* [TASK TO CARRY OUT]: Please make an exact copy of the lines from the one holding "Task: Click the first bullet point dot" through the end of the data, both ends included, with no pictures.

** Opening DATA EXTRACTS block **

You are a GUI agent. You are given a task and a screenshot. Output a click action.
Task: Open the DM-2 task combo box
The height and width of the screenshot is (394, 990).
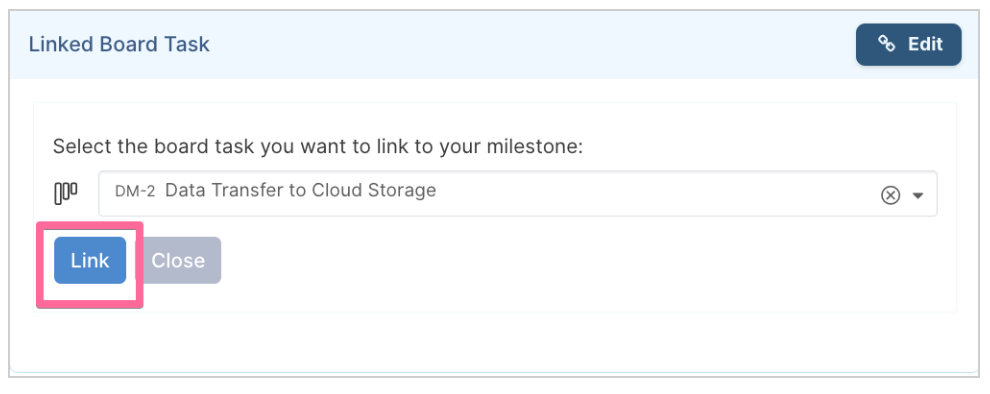(518, 193)
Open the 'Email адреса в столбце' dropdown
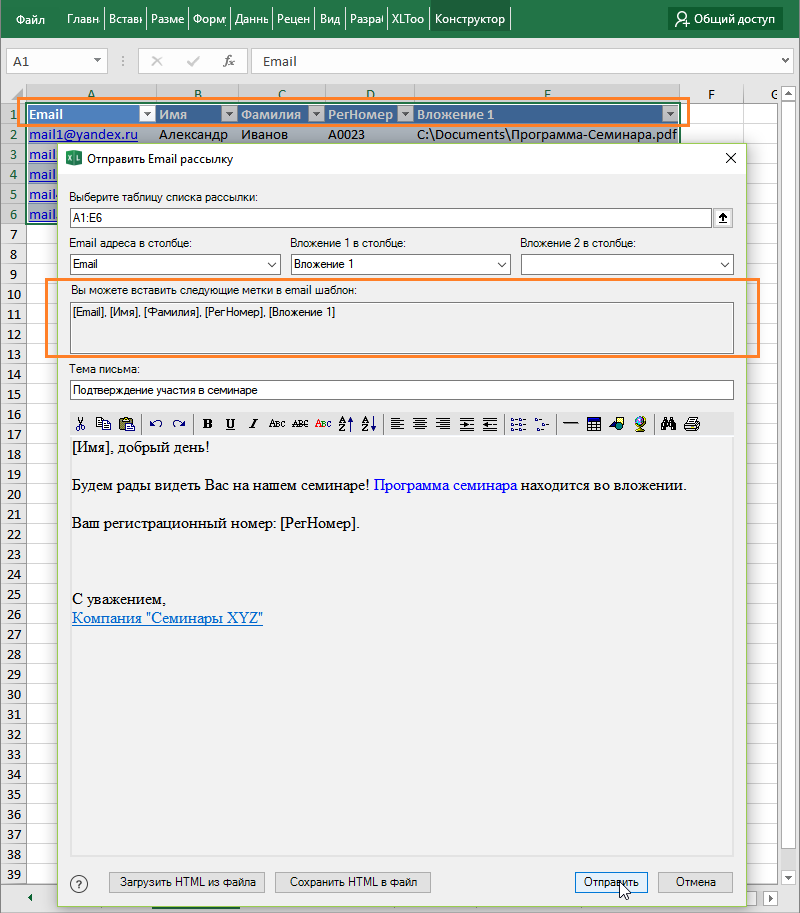800x913 pixels. [x=273, y=264]
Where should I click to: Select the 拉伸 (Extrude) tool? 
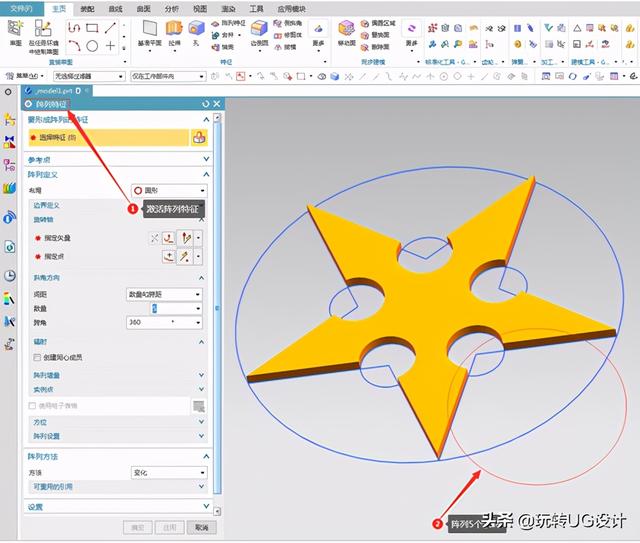(174, 32)
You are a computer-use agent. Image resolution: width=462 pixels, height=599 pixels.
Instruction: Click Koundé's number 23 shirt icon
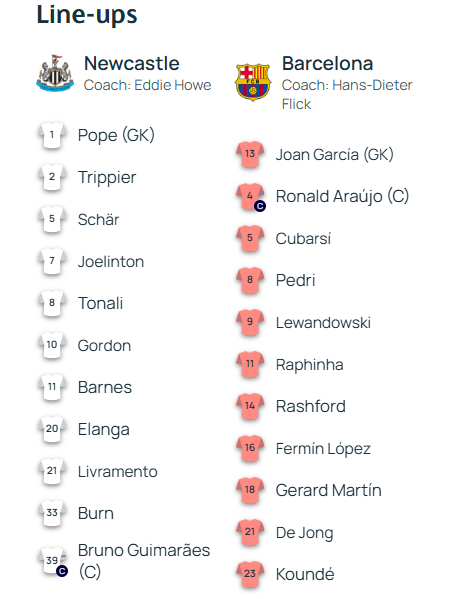tap(250, 574)
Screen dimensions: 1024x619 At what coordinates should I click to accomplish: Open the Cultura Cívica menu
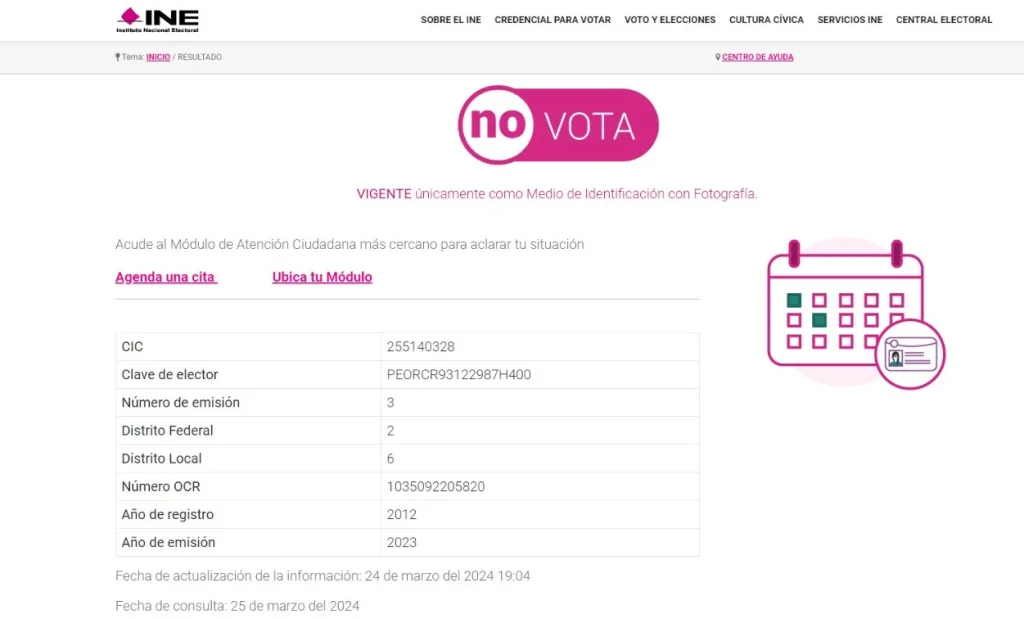[766, 20]
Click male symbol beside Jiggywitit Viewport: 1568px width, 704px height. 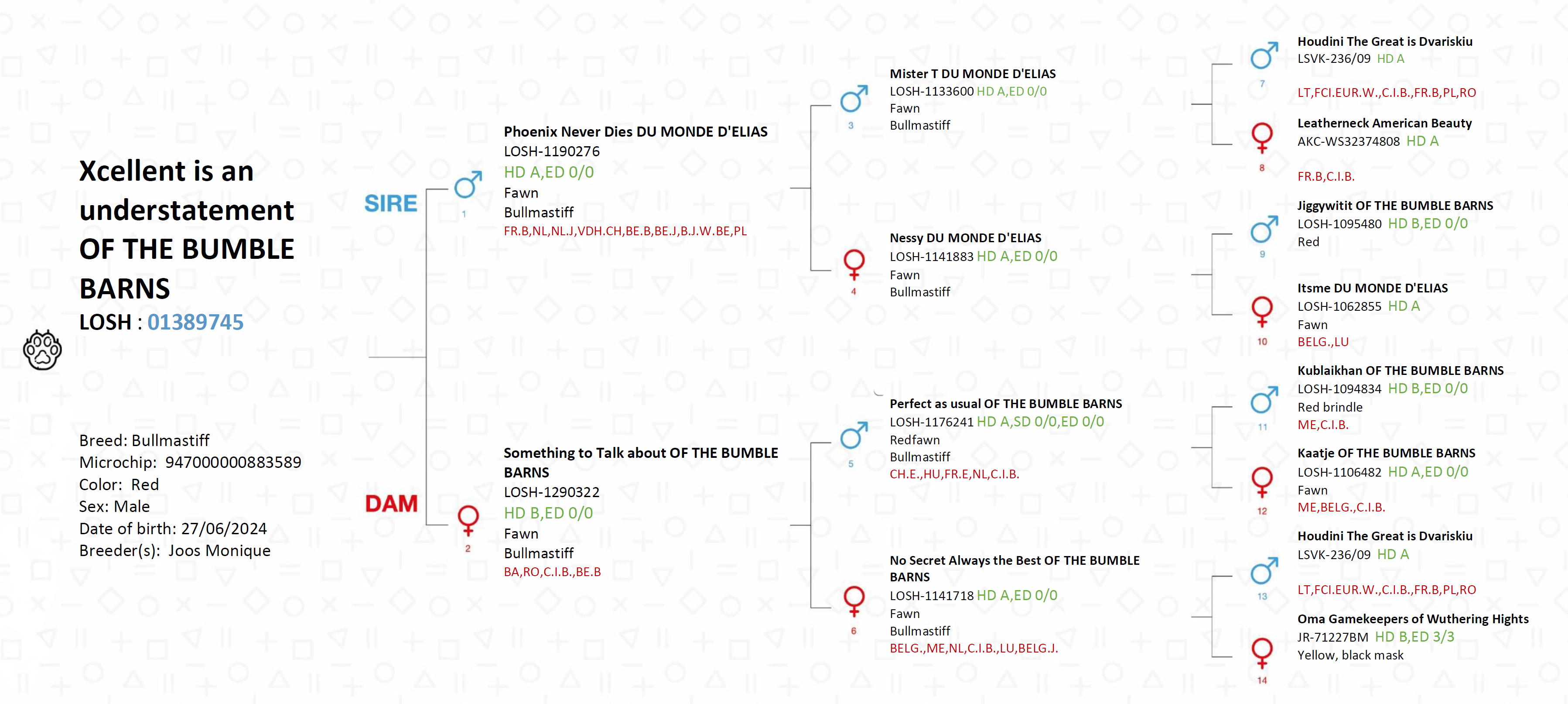1264,230
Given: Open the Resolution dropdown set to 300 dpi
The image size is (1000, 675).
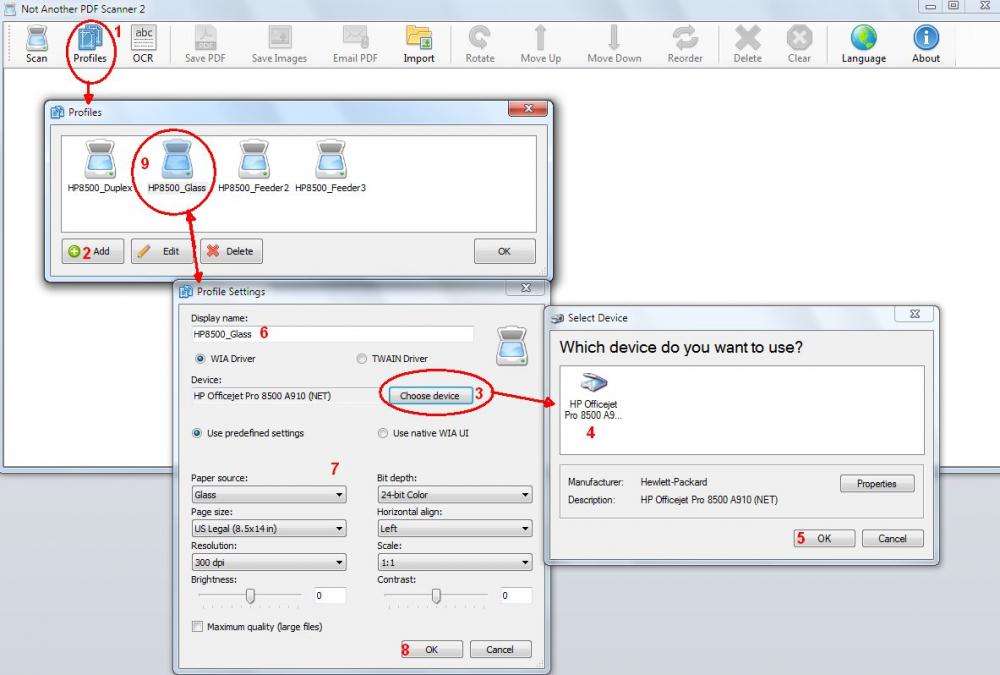Looking at the screenshot, I should pos(268,563).
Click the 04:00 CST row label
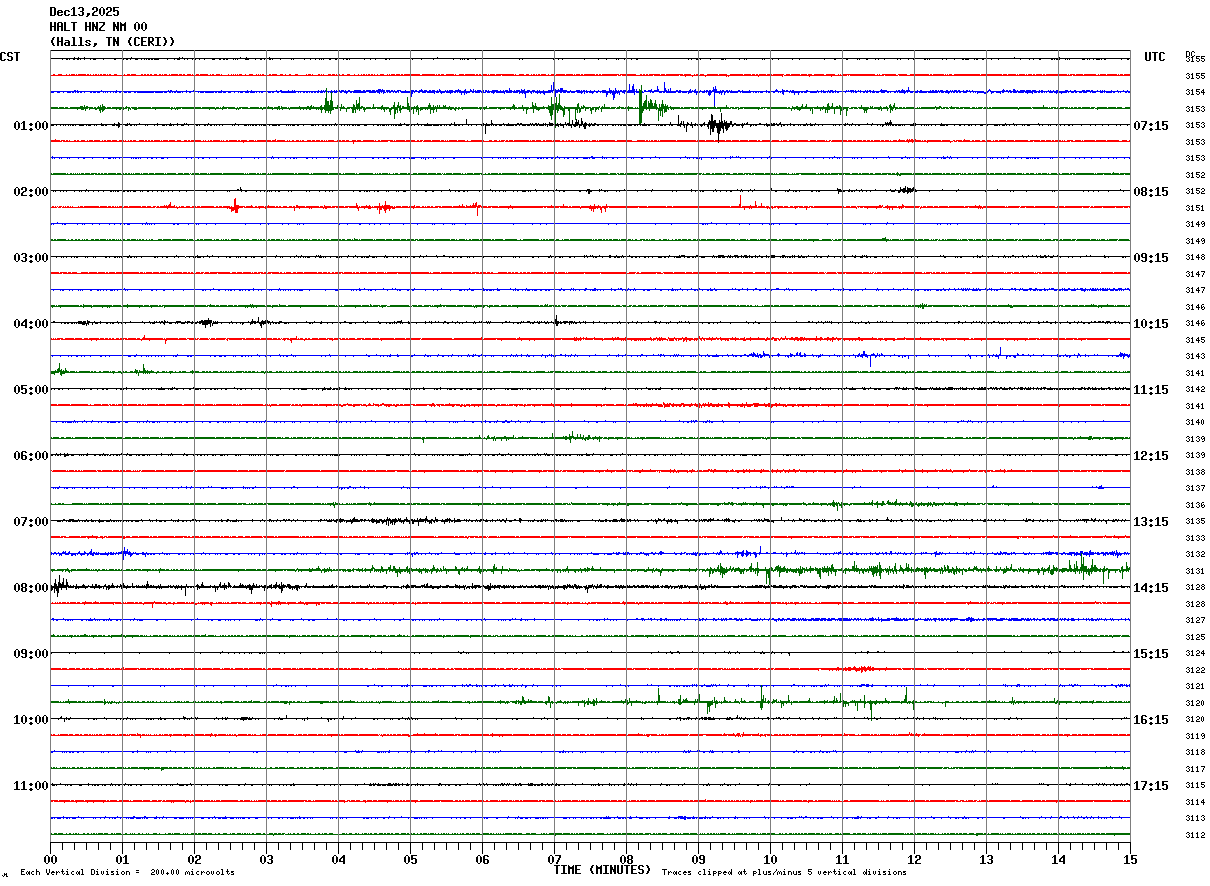 31,324
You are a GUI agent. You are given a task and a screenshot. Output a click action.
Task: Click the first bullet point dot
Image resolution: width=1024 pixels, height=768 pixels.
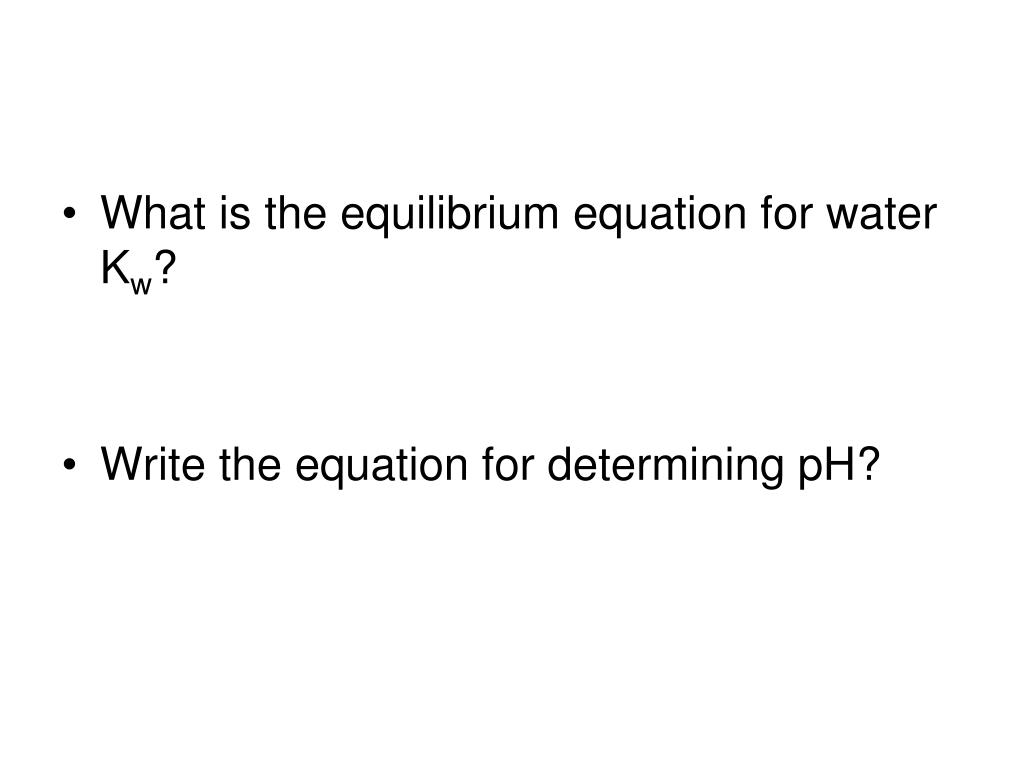[x=70, y=214]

** Closing DATA EXTRACTS block **

* [ANSWER SECTION]:
Task: Click the first bullet point dot
Image resolution: width=1024 pixels, height=768 pixels.
[x=70, y=214]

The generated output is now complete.